テレビに出るってすごいことですよね。2021年には何本出ましたか。
50本近く出ています。
そうですよね、もはや稲垣さんの出ているテレビが追えないですから。お話を聞いていると、ご自身の強みを活かしていると思うんです。やっぱりブランディングが上手なのかと思うんです。「稲垣飛鳥」というブランドをどう作っていくかは考えていましたか。
私は得意なことしかやってないんですよね。だから「Châteraisé」とか「ドン・キホーテ」なんかは、何を聞かれても大体答えられるんです。ドンキなんて普通に好きで行ってただけで、たまたま記事を書いたらバズったからすごくラッキーでした。「ドンキ、大好きなんで書きます!」って言って書いたら記事がバズりまくって、そういう目を持ってたのは「ヨムーノ」の編集長(元サンキュ!の編集長)なんですけども。
いろんな人との出会いで繋がっていきますね。でも出会いを作ってきたのは稲垣さんご自身です。
そうね、そうやって声をかけてもらえたのはありがたいです。
チャンスを掴んでも活かせないことってたくさんありますから。
自分で仕事を始めたころは、一回の仕事で「稲垣さんとやって良かった」と思われようという気持ちでやっていました。やっぱりリピートしてもらいたいですから。
そうですね。大事ですよね。
あとは再現レシピやフルートが吹けるなど自分の強みを、初めての仕事へ行ったときに、しゃべれるチャンスがあるならアピールして帰ってきます。
すごいなあ。前にお話を伺った際には、クライアントさんのホームページは隅々まで見ると仰ってました。
そう、隅々まで読んでいますね。
そこ多分やっている人かなり少ないと思います。
そういえばこの間、菊地亜美ちゃんとお仕事したときに、元々見てたんですけど、会ったときに色々とおしゃべりできるようにYouTubeをめっちゃ見ていったんです。そしたら「稲垣さん事前準備半端ない」って言われました。
ほら! ははは。
「めっちゃ見てるじゃないですか!」って言われて。でも、そればっかり見てたわけじゃなくて、洗濯物畳みながら見てましたけど。ただ、話すきっかけって大事じゃないですか?
それは相手に興味を持たないとできないことですね。
やっぱり基本的なことは知ってないと失礼だと思うから。特に芸能界の人と仕事をするなら、全然知らない場合はWikipediaを読んだり、最近どんなものに興味があったかをチェックしたりはしています。ちょっとでも会話できる時間があるなら準備します。

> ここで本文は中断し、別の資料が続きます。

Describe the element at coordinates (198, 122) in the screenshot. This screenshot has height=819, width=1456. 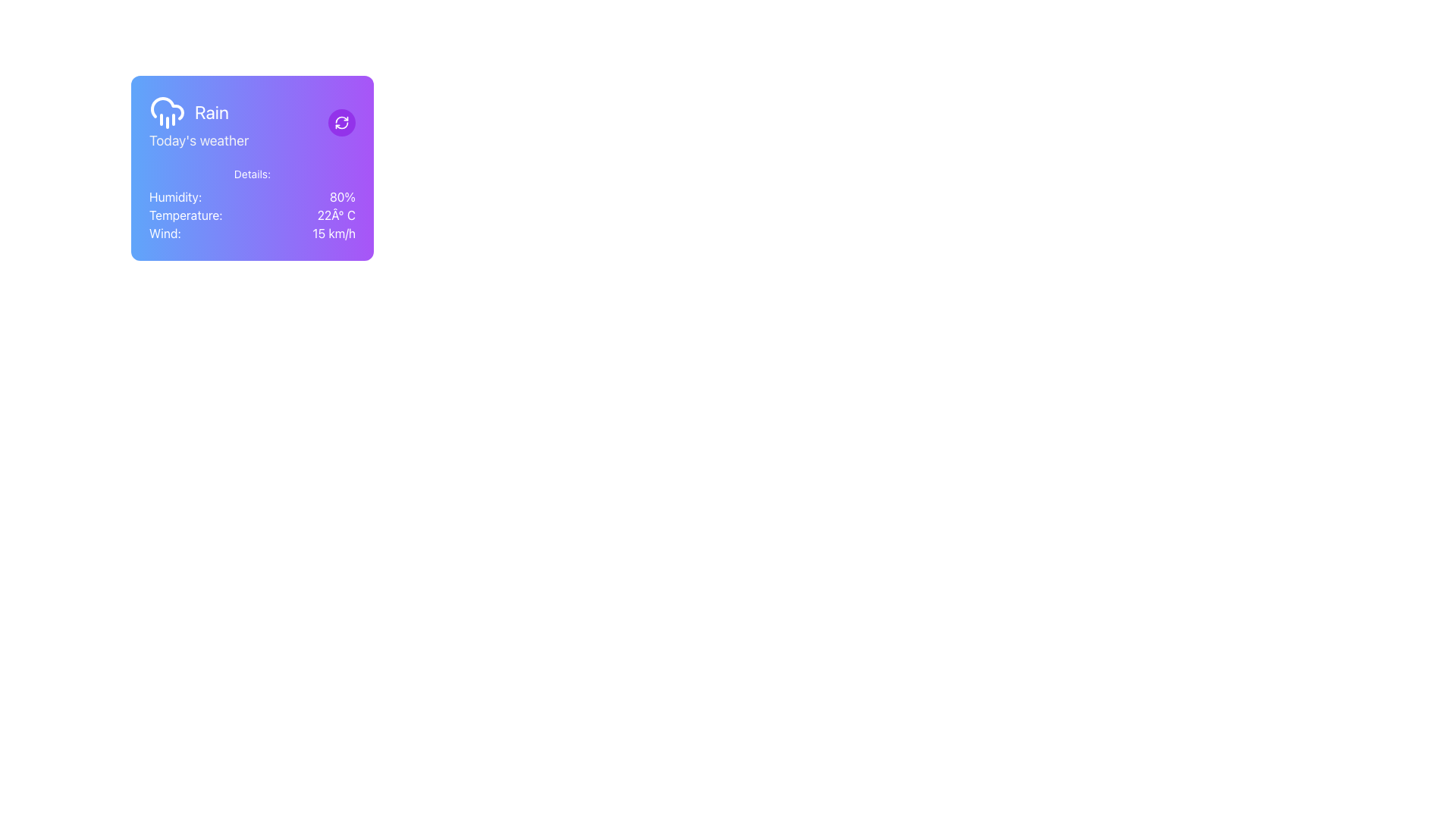
I see `the label displaying today's weather status, which indicates 'Rain' and is located in the top-left corner of the weather card` at that location.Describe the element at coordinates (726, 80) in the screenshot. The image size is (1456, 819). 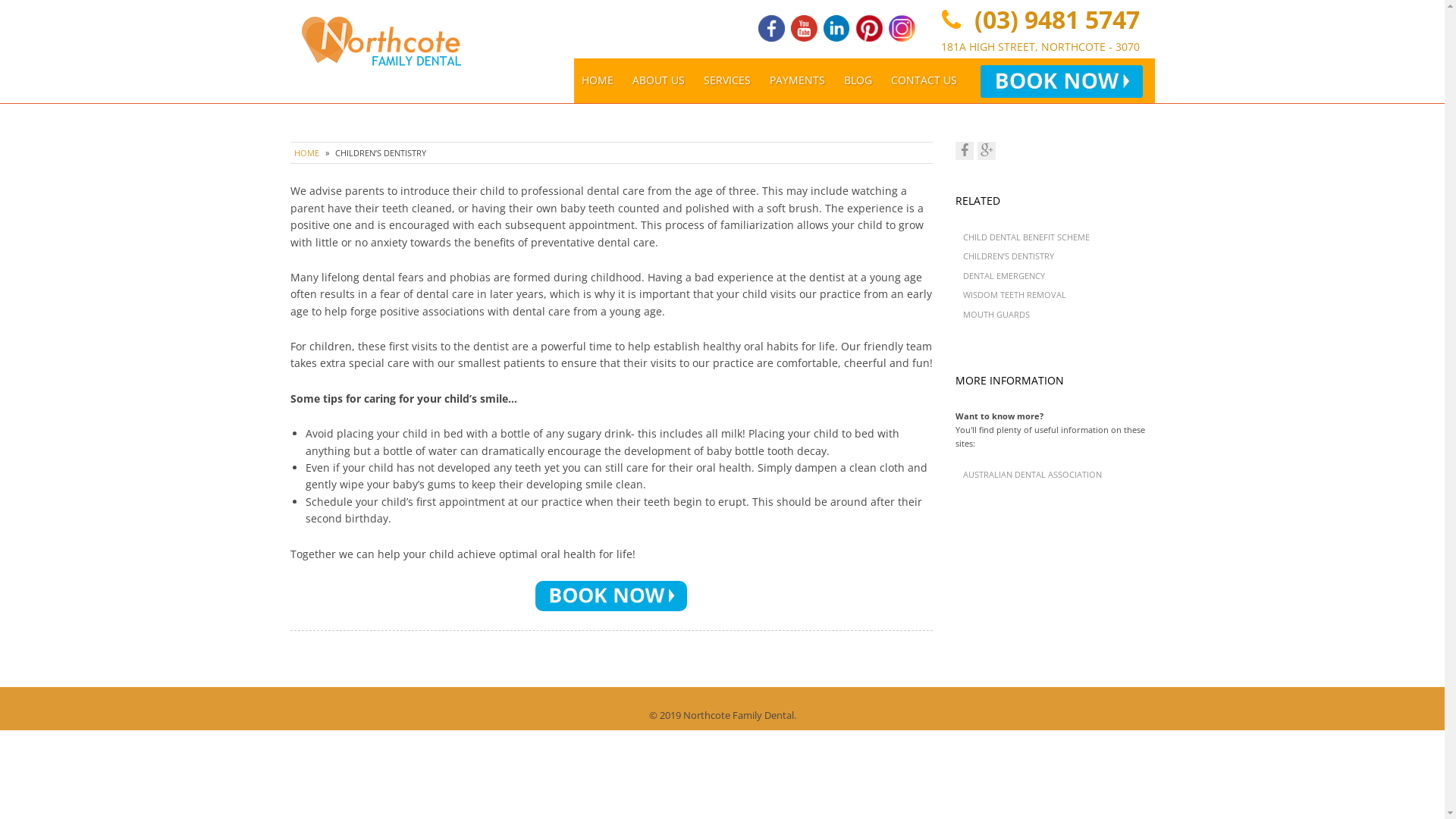
I see `'SERVICES'` at that location.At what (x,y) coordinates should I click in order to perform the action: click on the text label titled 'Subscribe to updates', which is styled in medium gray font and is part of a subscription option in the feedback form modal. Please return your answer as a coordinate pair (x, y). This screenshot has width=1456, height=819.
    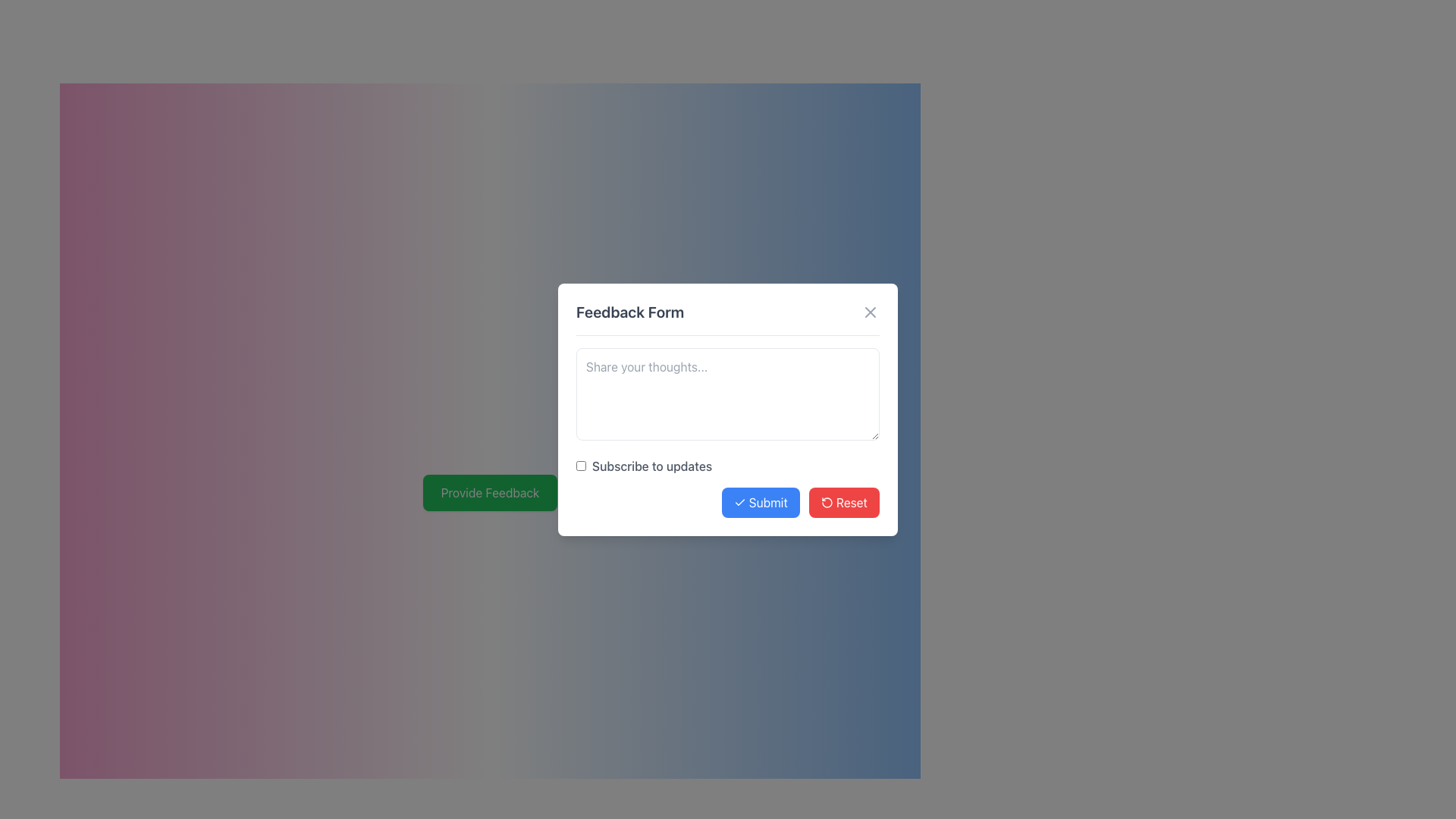
    Looking at the image, I should click on (644, 465).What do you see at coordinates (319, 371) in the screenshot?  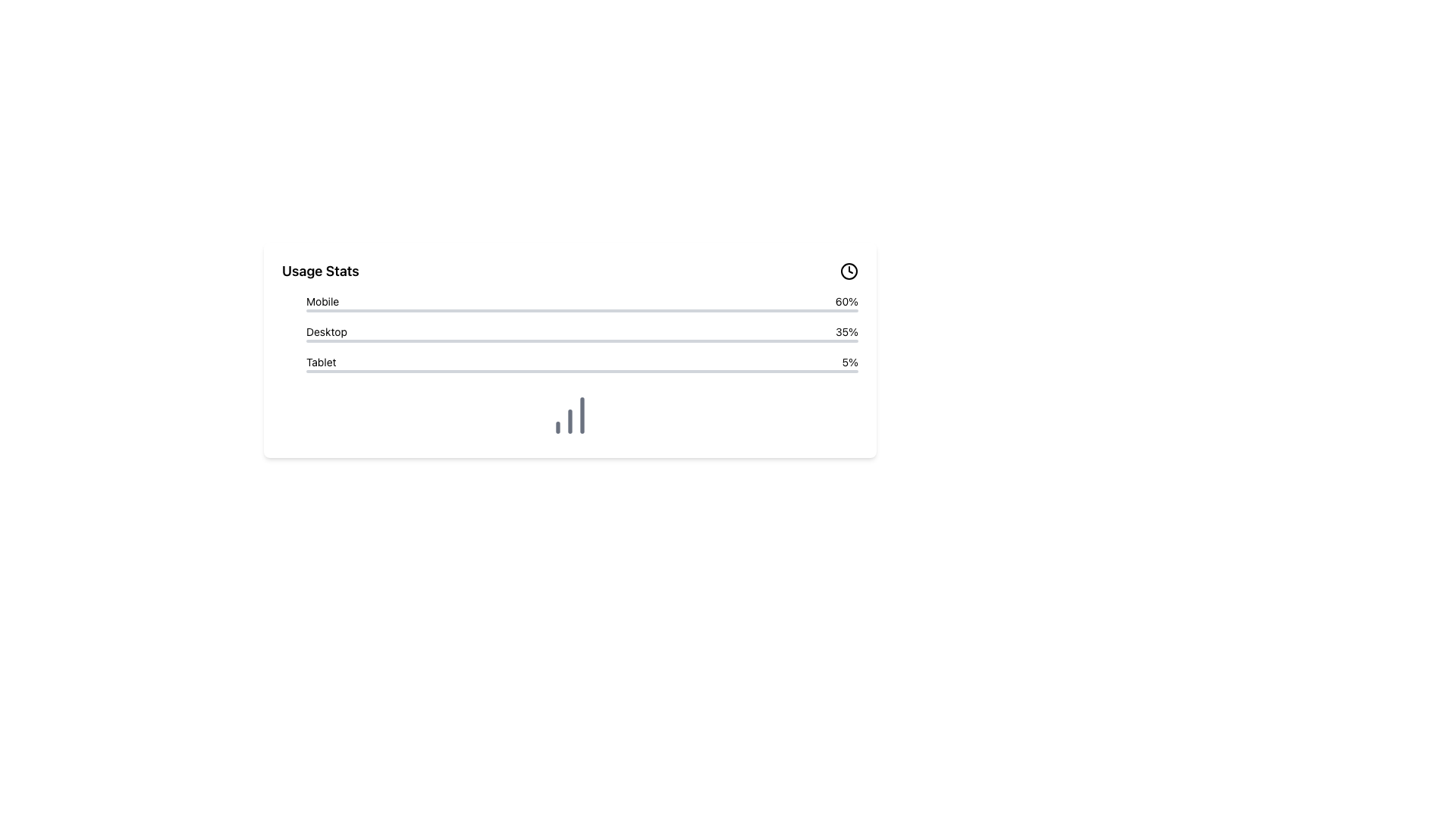 I see `the progress bar segment that indicates a proportion or percentage within the full-width gray horizontal bar located under the 'Tablet' label` at bounding box center [319, 371].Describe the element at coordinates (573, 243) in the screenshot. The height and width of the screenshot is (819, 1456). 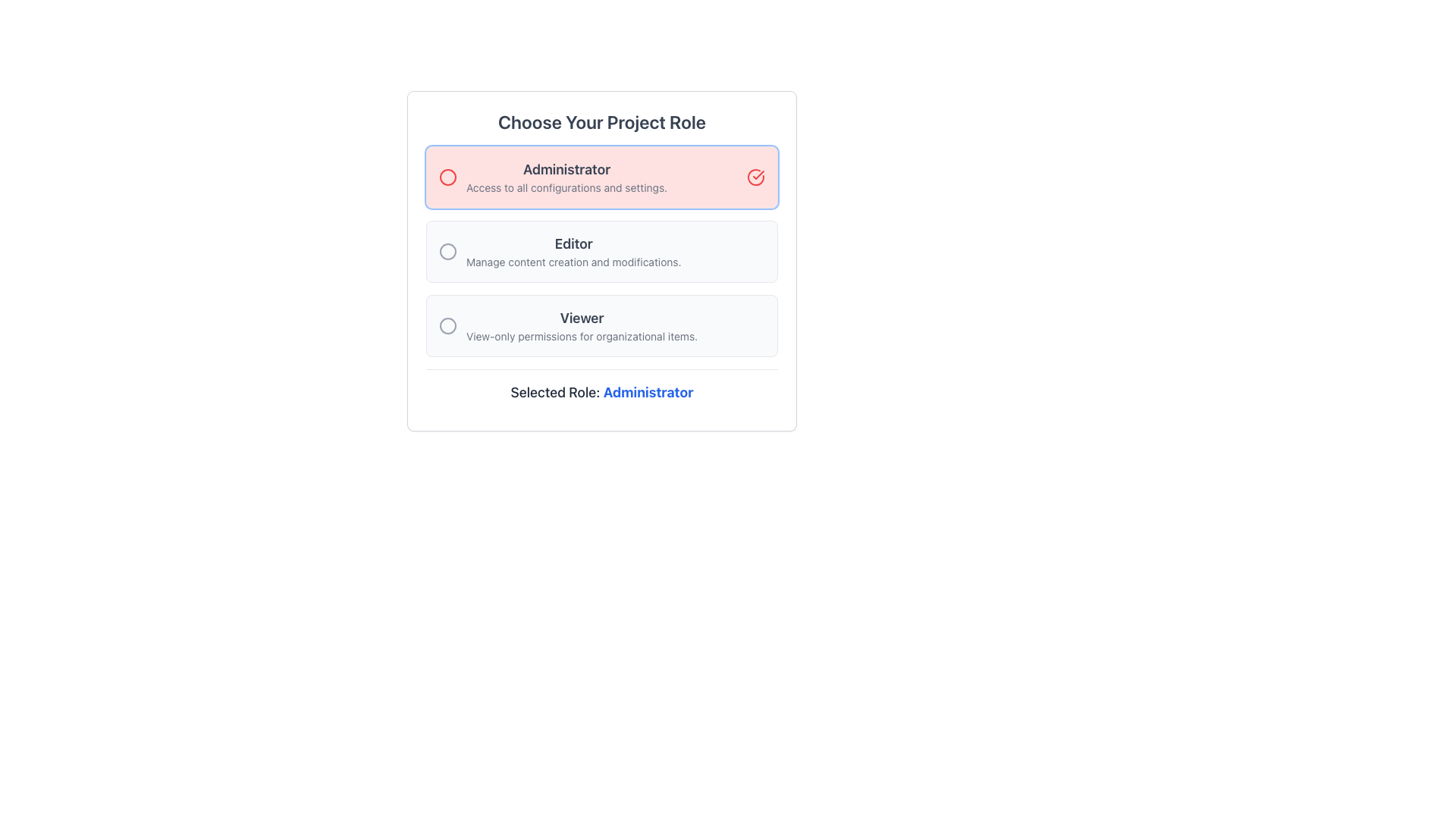
I see `the 'Editor' text label, which is displayed in bold gray font and located in the second role selection card, positioned between the 'Administrator' and 'Viewer' cards` at that location.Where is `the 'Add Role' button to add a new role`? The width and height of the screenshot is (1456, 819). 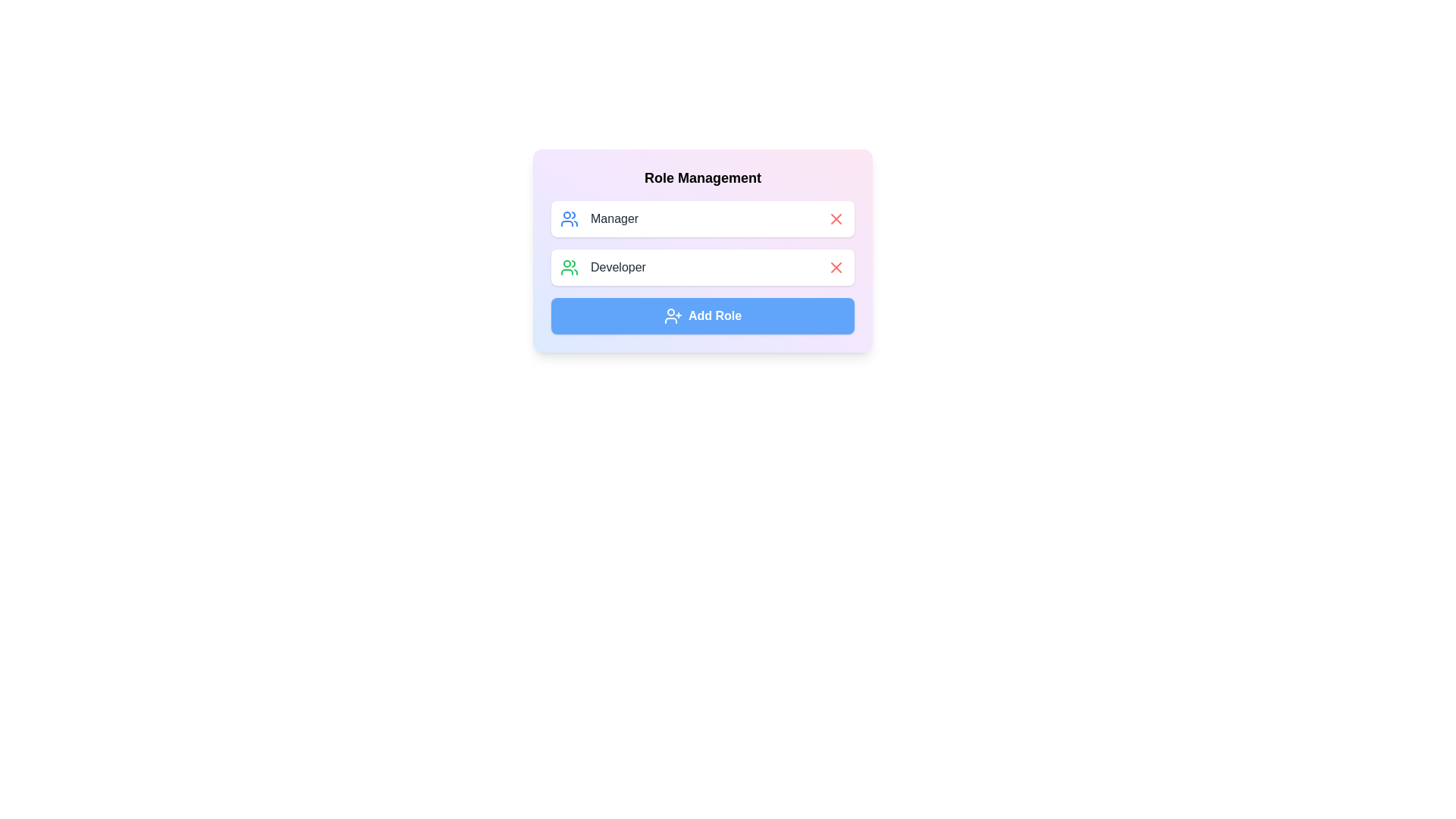 the 'Add Role' button to add a new role is located at coordinates (701, 315).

なるほど、例えば番組収録前に顔合わせで仲良くなって仕事をやりやすくする感じですかね。
そうですね。共演者が決まった時点でSNSやブログをフォローします。
そういうの時間かかるじゃないですか? YouTube見たり、ホームページ隅々まで見たり。どうやって時間を使っているのか不思議に思ってしまいます。
私は段取りが好きなんですよ。だから夕飯は17時半ぐらいからです。
早い。
遅くても18時までには食べるんです。その時間にちゃんとできてないと嫌。慌てるのもすごく嫌なの。今日はちょっと忙しいから「これを事前に作っておこう」とか、「この準備だけはしておこう」っていうくらいの段取りですけど。
それいつやるんですか? 午前中?
1週間の仕事の予定が前週ぐらいには分かっているから、逆算しています。帰る時間が遅くなる日は、簡単に調理できる献立を考えたり、午前中に時間があれば準備しておいたりします。そういう時だけ子どもたちに洗濯物取り込んで畳んでもらう、お米を炊いておいてもらう、という指示をすることもあります。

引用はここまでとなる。